Which lines of the data below hold "Cookies"? Copy each of them.

===== Excerpted records

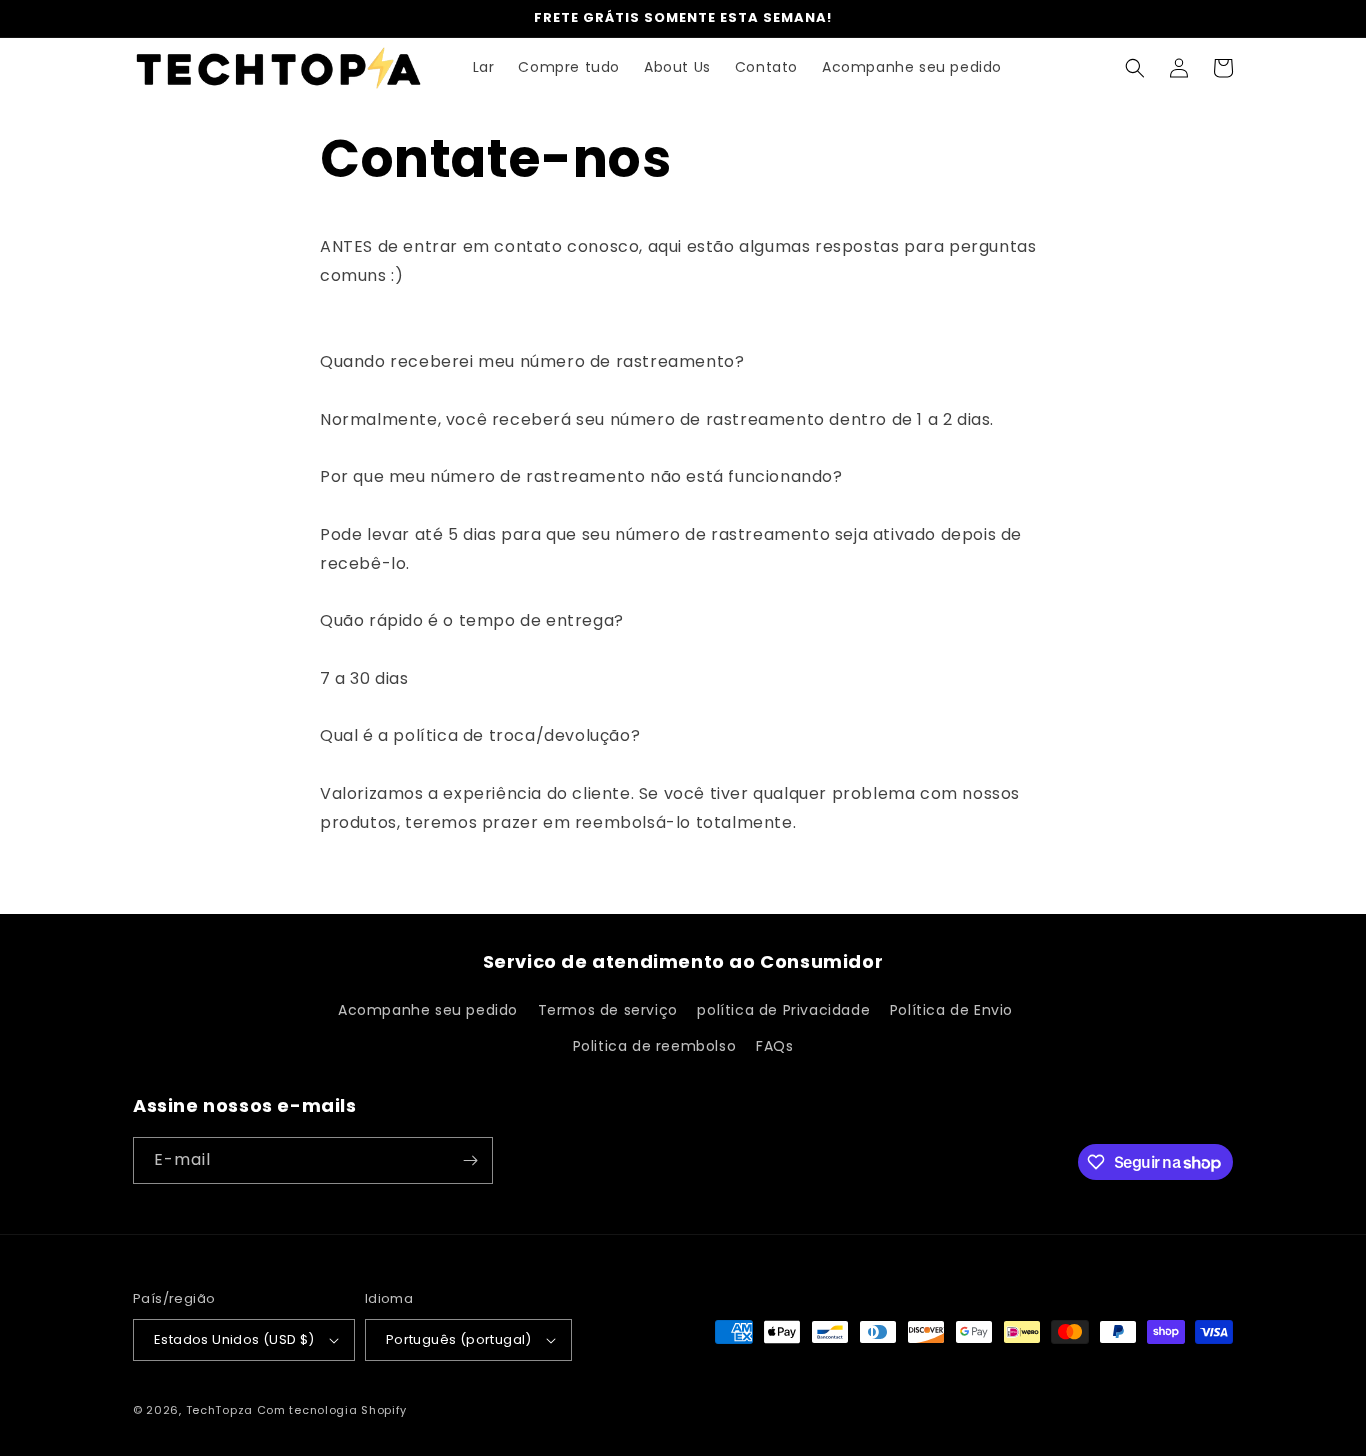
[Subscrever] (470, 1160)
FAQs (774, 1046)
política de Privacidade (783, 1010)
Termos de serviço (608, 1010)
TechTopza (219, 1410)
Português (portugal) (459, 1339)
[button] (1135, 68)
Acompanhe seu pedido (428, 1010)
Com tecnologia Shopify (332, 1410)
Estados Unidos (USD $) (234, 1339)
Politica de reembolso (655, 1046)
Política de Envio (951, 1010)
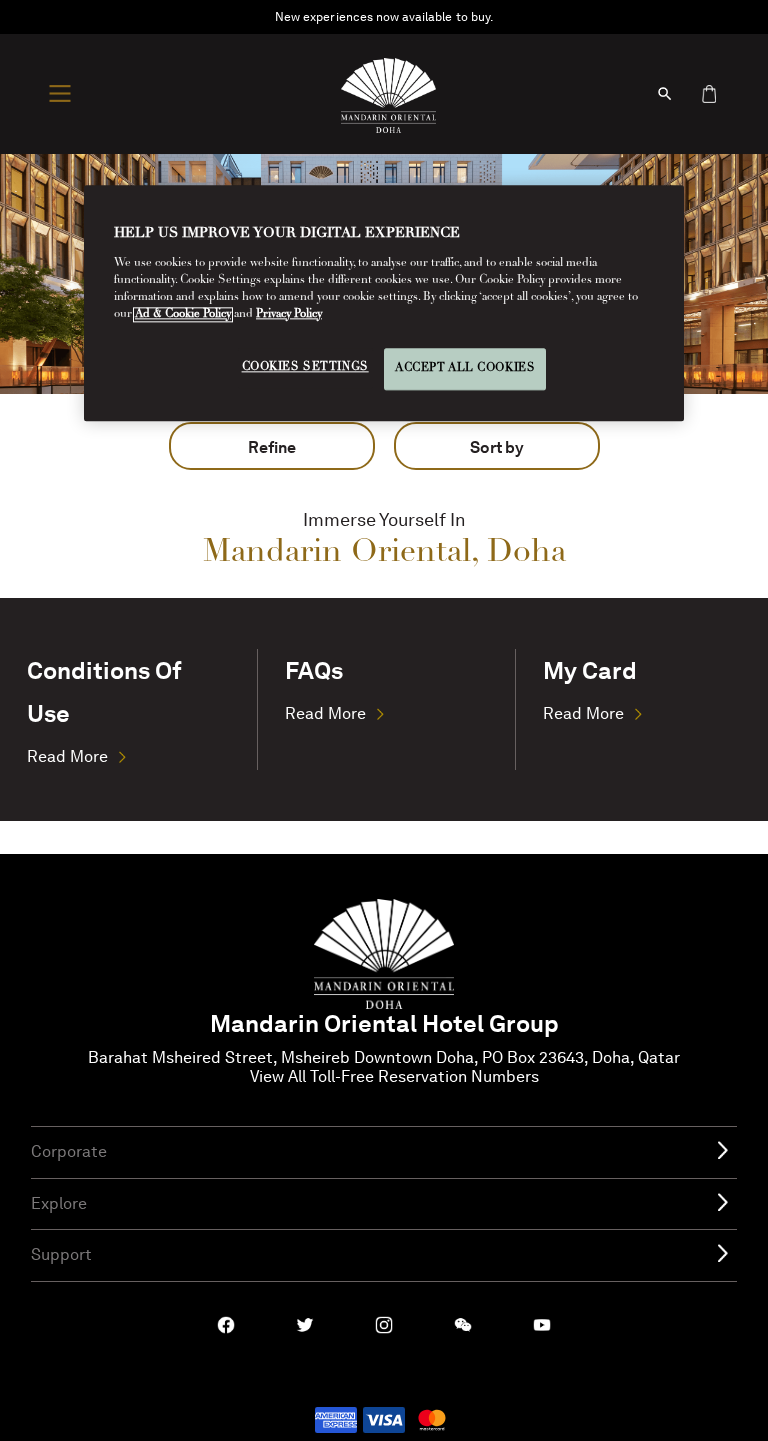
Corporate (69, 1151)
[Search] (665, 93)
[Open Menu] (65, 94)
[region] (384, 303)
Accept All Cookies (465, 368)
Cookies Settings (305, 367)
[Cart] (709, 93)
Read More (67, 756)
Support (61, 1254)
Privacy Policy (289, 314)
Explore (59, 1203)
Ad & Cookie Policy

==========

= Solution to this task =
Accept All Cookies (465, 368)
Cookies Settings (305, 367)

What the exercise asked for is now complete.